◆ Exercise requirements ◆
Only one stretch of the listing below is wanted: the line with "Viewport: 1426px width, 840px height." and all lines after it. Reproduce that stretch exactly.

◆ Records shown ◆
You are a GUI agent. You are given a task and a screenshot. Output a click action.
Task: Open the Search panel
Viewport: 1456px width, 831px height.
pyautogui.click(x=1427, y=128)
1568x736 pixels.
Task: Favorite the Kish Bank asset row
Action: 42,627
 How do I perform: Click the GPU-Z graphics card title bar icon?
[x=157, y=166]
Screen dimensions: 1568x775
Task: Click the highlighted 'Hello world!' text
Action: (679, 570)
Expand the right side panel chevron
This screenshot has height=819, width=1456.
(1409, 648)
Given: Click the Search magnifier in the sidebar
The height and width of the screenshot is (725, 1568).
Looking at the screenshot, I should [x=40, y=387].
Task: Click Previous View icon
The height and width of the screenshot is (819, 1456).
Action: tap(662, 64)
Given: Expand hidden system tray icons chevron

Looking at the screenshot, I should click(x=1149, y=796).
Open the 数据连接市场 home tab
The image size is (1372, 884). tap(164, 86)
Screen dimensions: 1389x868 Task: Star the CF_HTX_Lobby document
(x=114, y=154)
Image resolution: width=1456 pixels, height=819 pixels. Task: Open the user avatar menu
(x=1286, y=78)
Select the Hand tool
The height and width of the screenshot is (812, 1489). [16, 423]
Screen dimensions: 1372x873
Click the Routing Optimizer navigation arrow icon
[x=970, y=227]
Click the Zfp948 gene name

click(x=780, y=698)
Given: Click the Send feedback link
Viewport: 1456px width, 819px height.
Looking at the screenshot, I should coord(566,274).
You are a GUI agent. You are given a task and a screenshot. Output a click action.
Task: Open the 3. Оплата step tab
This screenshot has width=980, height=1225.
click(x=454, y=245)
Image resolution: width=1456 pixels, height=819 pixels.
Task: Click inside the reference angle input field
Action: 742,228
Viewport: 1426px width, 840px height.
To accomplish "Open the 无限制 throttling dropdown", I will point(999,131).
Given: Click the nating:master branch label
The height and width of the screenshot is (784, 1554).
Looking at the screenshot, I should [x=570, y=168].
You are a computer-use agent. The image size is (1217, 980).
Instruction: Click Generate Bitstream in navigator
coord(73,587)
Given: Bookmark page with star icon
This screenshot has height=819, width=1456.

◆ Answer for the task ◆
Viewport: 1426px width, 840px height.
To accomplish "Open the 无限制 throttling dropdown", I will point(999,131).
Given: Click the nating:master branch label
The height and width of the screenshot is (784, 1554).
Looking at the screenshot, I should [x=570, y=168].
You are a computer-use agent. The image size is (1217, 980).
Instruction: Click Generate Bitstream in navigator
coord(73,587)
Given: Bookmark page with star icon
This screenshot has height=819, width=1456.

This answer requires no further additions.